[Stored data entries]
'''

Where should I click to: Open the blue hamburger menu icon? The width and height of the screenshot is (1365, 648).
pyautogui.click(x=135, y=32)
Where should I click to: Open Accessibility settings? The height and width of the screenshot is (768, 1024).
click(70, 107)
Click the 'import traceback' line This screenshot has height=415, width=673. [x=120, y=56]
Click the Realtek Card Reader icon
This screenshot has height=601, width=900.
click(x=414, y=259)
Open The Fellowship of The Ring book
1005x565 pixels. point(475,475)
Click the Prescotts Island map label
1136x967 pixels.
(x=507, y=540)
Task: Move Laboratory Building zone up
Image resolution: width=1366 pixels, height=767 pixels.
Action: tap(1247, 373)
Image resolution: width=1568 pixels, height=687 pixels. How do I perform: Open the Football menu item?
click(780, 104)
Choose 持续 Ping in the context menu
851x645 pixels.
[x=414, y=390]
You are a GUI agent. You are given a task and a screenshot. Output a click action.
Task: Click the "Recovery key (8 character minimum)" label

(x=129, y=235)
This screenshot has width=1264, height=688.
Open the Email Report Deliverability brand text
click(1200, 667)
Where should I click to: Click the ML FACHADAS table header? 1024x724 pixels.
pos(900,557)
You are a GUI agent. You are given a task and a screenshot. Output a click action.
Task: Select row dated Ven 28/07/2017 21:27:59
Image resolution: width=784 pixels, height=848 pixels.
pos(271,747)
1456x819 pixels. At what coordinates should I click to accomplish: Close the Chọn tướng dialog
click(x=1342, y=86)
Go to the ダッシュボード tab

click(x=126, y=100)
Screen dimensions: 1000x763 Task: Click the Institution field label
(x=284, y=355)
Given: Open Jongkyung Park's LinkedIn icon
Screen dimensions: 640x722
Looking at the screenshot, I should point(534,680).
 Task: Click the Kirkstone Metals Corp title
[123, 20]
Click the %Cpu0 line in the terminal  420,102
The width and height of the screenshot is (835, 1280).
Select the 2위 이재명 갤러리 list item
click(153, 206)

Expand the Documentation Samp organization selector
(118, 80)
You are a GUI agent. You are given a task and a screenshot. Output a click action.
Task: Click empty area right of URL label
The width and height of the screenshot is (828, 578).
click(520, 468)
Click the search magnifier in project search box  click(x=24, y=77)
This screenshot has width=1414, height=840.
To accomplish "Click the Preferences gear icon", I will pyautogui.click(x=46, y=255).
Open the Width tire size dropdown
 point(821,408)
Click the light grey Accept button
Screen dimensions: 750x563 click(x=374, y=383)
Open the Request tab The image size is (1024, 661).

'''

### How to complete this task
Return only the lines between the one holding "Screen dimensions: 1000x763" and the one holding "The width and height of the screenshot is (835, 1280).", inclusive, exactly as they appear above.

### Your response
Screen dimensions: 1000x763 Task: Click the Institution field label
(x=284, y=355)
Given: Open Jongkyung Park's LinkedIn icon
Screen dimensions: 640x722
Looking at the screenshot, I should point(534,680).
 Task: Click the Kirkstone Metals Corp title
[123, 20]
Click the %Cpu0 line in the terminal  420,102
The width and height of the screenshot is (835, 1280).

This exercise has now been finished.